**Seçilmiş bölüm**
Stratejik Yönetim modelinde ilk basamak üst seviyedeki yöneticilerin durumlarını kurumun yürürlükteki hedefleri ve misyonuyla ilişkili olarak değerlendirmeleriyle başlar. Bu üst yönetiminin nereye gittiğinin bilinmesi açısından önemlidir. Hedef kurumun elde etmek üzere giriştiği ve arzu edilen bir geleceğin gerçekleştirilmesidir.

Çevresel Analiz, dahili organizasyonun kuvvetli ve zayıf yanlarına ayrı zamanda da fırsatlar ve tehditler açısından da harici ortama bakar. Kurumun geleceğine etki eden faktörler stratejik faktörler olarak adlandırılır ve bunlar SWOT kısaltmasıyla (Kuvvetli Yanlar, Zayıf Yanlar, Fırsatlar ve Tehditler) özetlenir.

Stratejik Formülasyon üst seviye yöneticilerin stratejik faktörleri inceleyip kurumu hedeflerine yöneltmede stratejik seçimleri yapmasını içerir. Bazı stratejiler, pazarlama ve İKY gibi, kurumsal, işle ilgili olarak veya belirli bir fonksiyonel seviyede formüle edilir.

**Gösterilen kayıtlar**

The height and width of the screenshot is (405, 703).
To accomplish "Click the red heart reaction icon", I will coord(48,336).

...

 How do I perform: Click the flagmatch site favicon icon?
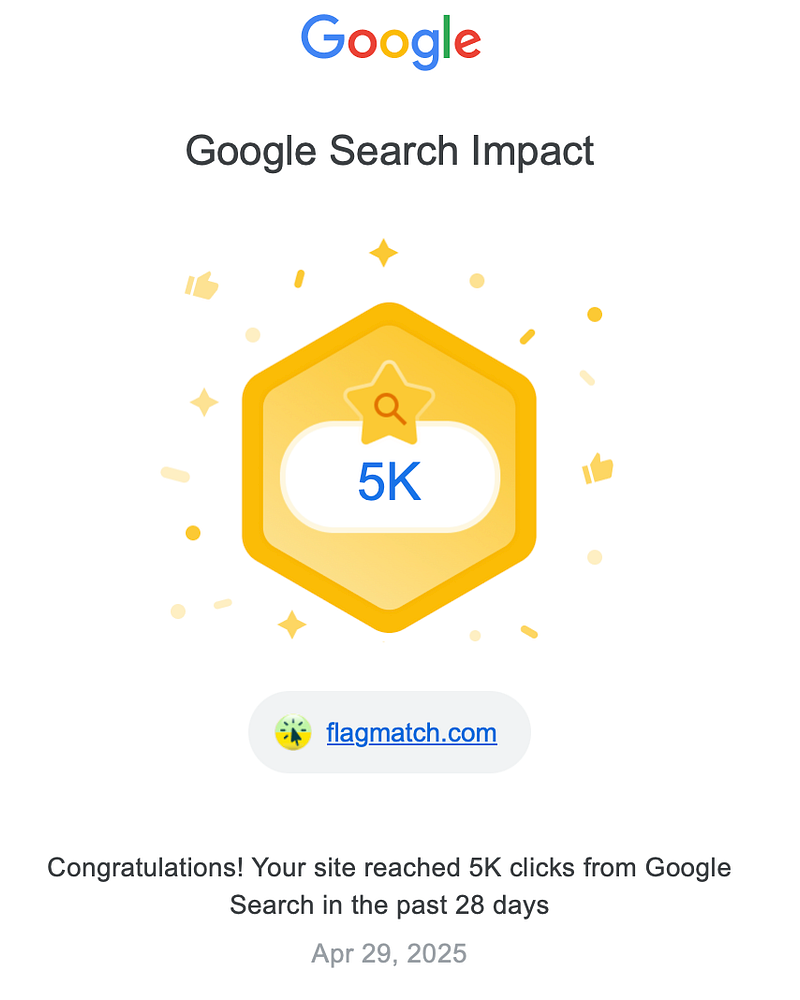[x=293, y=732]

**Yapılacaklar**
1 - Stratejik yönetim metnine dayanarak şu soruları yanıtlayın:
(a) Stratejik yönetim modelinde ilk basamak kimlerin değerlendirmesiyle başlar?
(b) Kurumun geleceğine etki eden faktörlere ne ad verilir?
(c) Metinde stratejilere örnek olarak hangi iki fonksiyon anılır?
2 - Stratejik yönetim metnini "Çevresel Analiz, dahili" sözlerinden başlayarak "ve Tehditler) özetlenir." sözlerine kadar, bu sözler de dahil olmak üzere alıntılayın.
3 - Stratejik yönetim metnini bittiği yerden devam ettirin.
Kayıtların bu çalışmada hiçbir rolü yoktur.

**Alıştırma cevapları**
1 -
(a) Üst seviyedeki yöneticilerin değerlendirmesiyle başlar.
(b) Bu faktörlere stratejik faktörler denir.
(c) Pazarlama ve İKY anılır.

2 -
Çevresel Analiz, dahili organizasyonun kuvvetli ve zayıf yanlarına ayrı zamanda da fırsatlar ve tehditler açısından da harici ortama bakar. Kurumun geleceğine etki eden faktörler stratejik faktörler olarak adlandırılır ve bunlar SWOT kısaltmasıyla (Kuvvetli Yanlar, Zayıf Yanlar, Fırsatlar ve Tehditler) özetlenir.

3 -
“Stratejik Seçim” terimi iş organizasyonlarında kararları kimin verdiği ve niçin verildiği sorusunu gündeme getirir. Stratejik seçim nosyonu, aynı zamanda stratejik yönetim, kaynaklar gibi önemli hususlarda stratejik seçim kararlarının kurum genelinde çoğunluğa sahip ayrı görüşü paylaşan üst düzey yöneticiler tarafından alınması açısından politik bir hüviyeti olduğunu dile getirir. Child4 bu işlemi dile getirirken şöyle yazar: “Kurumsal bir teoriye stratejik seçimin dahil edilmesinde, ideolojik değerler ışığında fırsatlar ve sınırlamaların karar-vericiler tarafından belirlenmesinde, temel olarak politik bir sürecin söz konusu olduğu görülür.” Stratejik yönetim politik modelinde, kurum dahilindeki güç dağılımını düşünmek gereklidir. Purcell ve Ahlstrand’a göre5; gücün nerede yattığı, nasıl orada olduğu, yarışan güç oyunları ve koalisyonların üst yönetim açısından işçi ilişkilerini nasıl etkilediğini düşünmek zorundayız. Stratejik seçim yaklaşımı, örgütsel karar verme mekanizmasını daha somut bir duruma getirir ve ayrıca istihdam ilişkilerinin nasıl yürüdüğüne dair önemli ipuçları sunar.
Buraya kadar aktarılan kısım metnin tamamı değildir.